__PROBLEM__
Copy the items word for word, from the first line down through the line containing "Action: [613, 217]".

(Interface element items)
[BEGIN]
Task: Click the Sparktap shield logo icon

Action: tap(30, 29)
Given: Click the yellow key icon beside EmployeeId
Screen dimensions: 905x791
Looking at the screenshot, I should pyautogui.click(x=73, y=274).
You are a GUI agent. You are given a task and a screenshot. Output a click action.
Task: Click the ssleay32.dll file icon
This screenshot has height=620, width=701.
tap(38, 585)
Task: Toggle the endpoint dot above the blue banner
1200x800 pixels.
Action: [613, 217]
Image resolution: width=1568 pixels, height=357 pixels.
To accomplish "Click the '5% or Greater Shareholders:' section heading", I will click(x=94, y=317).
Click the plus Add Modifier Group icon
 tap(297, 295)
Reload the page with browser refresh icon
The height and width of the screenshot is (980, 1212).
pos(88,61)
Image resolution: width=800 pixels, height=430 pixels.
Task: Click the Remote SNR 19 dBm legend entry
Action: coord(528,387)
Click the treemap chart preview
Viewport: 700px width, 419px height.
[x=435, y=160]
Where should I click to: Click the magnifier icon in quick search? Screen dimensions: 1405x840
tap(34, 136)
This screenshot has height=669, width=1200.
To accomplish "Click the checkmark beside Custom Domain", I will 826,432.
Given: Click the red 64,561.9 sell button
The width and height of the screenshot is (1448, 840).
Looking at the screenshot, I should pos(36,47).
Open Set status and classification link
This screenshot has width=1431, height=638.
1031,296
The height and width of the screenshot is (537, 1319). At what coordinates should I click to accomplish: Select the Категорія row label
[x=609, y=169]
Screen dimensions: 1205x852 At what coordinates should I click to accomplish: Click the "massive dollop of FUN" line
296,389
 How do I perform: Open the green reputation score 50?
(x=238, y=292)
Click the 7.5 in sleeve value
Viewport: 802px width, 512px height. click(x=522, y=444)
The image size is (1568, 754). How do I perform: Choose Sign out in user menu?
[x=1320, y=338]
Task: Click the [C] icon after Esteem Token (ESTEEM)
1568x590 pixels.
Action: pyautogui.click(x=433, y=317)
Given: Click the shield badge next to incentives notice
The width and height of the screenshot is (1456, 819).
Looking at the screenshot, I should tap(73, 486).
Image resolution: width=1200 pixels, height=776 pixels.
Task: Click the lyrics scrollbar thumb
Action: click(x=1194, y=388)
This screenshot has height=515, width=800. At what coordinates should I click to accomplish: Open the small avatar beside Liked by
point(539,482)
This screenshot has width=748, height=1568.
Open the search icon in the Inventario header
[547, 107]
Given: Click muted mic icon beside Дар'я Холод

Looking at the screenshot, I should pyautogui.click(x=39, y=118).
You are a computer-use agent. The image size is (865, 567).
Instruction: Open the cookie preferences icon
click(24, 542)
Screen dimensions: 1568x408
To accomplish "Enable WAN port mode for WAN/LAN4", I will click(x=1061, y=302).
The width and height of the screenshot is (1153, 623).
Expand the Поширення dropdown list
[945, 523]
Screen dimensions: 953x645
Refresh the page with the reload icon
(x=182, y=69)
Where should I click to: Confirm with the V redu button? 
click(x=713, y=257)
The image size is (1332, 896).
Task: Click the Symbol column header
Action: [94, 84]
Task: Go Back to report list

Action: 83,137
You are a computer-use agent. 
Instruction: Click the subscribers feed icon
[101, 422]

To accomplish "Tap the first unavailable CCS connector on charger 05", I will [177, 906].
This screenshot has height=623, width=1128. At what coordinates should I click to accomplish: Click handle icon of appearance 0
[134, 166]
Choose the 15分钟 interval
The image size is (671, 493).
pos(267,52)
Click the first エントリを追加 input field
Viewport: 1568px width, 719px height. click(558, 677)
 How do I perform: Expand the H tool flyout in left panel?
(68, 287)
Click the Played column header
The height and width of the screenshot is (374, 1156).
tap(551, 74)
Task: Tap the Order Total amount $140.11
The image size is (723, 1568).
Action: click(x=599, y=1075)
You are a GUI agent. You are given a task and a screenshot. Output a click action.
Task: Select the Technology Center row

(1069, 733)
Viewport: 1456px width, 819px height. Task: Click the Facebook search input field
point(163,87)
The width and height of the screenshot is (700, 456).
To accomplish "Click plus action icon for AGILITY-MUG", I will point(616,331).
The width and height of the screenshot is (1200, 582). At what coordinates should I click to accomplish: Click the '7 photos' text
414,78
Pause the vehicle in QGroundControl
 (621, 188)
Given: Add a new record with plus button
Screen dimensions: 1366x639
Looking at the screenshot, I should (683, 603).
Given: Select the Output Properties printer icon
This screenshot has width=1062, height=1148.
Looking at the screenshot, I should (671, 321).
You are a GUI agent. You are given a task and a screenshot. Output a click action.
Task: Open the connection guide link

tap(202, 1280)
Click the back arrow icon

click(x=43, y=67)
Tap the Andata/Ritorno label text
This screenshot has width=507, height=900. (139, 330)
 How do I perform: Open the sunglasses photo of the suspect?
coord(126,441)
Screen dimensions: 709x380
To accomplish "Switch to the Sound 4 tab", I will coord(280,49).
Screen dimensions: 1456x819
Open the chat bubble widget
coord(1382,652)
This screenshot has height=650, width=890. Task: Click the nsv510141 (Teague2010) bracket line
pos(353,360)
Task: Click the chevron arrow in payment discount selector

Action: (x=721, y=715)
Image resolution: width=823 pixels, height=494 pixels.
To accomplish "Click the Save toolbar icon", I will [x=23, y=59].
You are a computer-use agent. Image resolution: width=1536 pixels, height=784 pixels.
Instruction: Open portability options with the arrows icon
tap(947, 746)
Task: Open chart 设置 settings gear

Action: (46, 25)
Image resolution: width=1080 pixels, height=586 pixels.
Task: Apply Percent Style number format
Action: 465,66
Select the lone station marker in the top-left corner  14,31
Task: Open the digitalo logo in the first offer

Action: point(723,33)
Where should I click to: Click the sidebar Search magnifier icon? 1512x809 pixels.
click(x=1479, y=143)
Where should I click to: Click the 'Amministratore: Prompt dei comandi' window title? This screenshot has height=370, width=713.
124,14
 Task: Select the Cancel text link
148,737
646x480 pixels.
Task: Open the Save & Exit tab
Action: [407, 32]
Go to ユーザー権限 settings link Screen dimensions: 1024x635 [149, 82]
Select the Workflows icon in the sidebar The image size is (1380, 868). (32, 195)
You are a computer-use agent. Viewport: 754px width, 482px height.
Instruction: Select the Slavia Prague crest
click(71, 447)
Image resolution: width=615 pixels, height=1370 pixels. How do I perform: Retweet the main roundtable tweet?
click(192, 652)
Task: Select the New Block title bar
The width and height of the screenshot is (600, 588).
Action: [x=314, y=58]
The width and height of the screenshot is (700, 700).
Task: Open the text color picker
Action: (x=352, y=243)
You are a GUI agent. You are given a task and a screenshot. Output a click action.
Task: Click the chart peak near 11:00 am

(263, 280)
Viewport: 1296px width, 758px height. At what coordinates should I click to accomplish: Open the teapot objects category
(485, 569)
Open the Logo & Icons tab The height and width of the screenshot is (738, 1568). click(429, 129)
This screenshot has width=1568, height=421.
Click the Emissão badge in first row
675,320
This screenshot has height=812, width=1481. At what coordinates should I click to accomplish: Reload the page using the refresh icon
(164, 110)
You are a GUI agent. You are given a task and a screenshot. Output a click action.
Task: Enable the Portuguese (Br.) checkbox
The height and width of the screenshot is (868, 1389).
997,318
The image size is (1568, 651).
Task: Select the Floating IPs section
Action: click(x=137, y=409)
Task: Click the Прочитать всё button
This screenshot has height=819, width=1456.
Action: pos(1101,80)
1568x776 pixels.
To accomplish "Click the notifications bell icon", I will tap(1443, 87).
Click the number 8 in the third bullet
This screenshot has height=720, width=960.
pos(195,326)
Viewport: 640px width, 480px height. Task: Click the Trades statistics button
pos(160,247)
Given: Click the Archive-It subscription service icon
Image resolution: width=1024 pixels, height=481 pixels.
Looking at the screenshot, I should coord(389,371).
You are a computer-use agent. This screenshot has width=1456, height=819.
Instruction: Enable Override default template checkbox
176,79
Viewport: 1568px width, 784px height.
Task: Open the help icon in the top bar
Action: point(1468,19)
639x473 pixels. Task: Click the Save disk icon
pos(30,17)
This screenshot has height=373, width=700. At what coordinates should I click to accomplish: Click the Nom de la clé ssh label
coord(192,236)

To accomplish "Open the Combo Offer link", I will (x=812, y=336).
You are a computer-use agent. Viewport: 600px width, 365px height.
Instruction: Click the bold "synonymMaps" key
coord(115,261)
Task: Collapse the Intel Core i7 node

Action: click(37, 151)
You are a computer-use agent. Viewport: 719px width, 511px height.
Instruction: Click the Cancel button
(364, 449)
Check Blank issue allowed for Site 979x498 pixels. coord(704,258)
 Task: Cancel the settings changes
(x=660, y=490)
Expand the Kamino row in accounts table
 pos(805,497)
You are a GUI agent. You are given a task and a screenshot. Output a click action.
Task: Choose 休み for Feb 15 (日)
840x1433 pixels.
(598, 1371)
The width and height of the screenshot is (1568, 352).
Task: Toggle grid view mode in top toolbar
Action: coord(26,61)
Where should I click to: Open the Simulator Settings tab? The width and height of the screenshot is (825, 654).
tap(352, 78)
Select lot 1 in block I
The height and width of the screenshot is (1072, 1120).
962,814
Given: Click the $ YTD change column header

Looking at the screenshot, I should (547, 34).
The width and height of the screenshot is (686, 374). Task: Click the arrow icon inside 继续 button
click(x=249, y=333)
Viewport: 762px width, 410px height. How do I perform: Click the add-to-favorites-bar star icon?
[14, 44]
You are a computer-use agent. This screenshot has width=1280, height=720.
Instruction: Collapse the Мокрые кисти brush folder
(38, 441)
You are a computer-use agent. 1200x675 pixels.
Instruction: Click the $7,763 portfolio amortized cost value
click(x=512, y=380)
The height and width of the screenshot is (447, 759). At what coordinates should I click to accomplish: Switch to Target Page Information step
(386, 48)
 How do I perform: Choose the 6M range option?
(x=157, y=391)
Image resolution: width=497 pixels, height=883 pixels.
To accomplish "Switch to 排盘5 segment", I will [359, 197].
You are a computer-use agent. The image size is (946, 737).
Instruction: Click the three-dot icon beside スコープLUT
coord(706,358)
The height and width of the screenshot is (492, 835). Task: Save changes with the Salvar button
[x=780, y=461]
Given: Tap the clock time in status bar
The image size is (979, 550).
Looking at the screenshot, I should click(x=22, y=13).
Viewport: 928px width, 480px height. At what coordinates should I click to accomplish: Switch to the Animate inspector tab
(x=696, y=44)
[END]
__TASK RESULT__
Task: Click the Sparktap shield logo icon

Action: tap(30, 29)
Given: Click the yellow key icon beside EmployeeId
Screen dimensions: 905x791
Looking at the screenshot, I should pyautogui.click(x=73, y=274).
You are a GUI agent. You are given a task and a screenshot. Output a click action.
Task: Click the ssleay32.dll file icon
This screenshot has height=620, width=701.
tap(38, 585)
Task: Toggle the endpoint dot above the blue banner
1200x800 pixels.
Action: [613, 217]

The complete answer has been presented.